Premier Tim Houston met with representatives from the province’s wine industry yesterday to announce they will be pausing the subsidy for wine bottlers.
This is following backfire from many in the province’s farm-wine sector that this would help commercial producers who would be sourcing grape juice from outside the province, helping them to reduce costs and putting local wineries at a disadvantage.
The government did confirm some money was already given to the commercial wine bottlers before this pause was announced, but said he cannot disclose how much they received.
Houston told the dozens of wine producers in the legislature today that he will be creating a working group to come up with a new plan that will satisfy all players in the sector.
The president of the Nova Scotia Nurses Union said that “Unsustainable pressure” is pushing people out of nursing, and making potential future nurses second guess joining nurses in the first place.
Union president Janet Hazelton said she has never seen this level burnout in her 40 year career as a nurse, with 1000 openings in Nova Scotia Health alone, leading to hundreds of thousands of hours in overtime and missed vacations.
They said they recognize work is happening to try to improve the working conditions and recruitment, but more needs to happen and it needs to happen faster.
The Canada Border Services Agency says its officers recently seized 1.5 tonnes of cocaine at a port in Halifax.
RCMP Supt.
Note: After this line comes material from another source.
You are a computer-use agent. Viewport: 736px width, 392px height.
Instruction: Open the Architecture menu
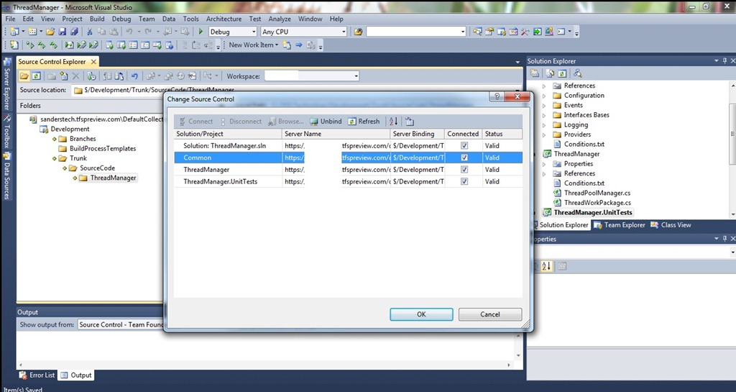(x=224, y=19)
Jason Popik said in an interview yesterday that they are waiting for final testing, but they are almost certain it is pure cocaine.
Popik says the drugs weren’t destined for Halifax, but was on its way to Europe on a ship that was loaded in Los angeles and travelled through the panama canal
A sports note, The Pictou County Weeks Junior A Crushers are looking to get ahead in their 3rd playoff game of the season in Amherst tonight.